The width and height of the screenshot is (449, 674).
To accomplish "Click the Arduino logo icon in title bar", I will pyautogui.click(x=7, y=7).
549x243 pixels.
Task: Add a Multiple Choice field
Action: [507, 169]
○ ○ ○ ○ ○
- _STATED GOAL_
Set down every item above verbatim and in the order given, changing nothing.

- _COMPLETE RESPONSE_
The width and height of the screenshot is (449, 674).
To accomplish "Click the Arduino logo icon in title bar", I will pyautogui.click(x=7, y=7).
549x243 pixels.
Task: Add a Multiple Choice field
Action: [507, 169]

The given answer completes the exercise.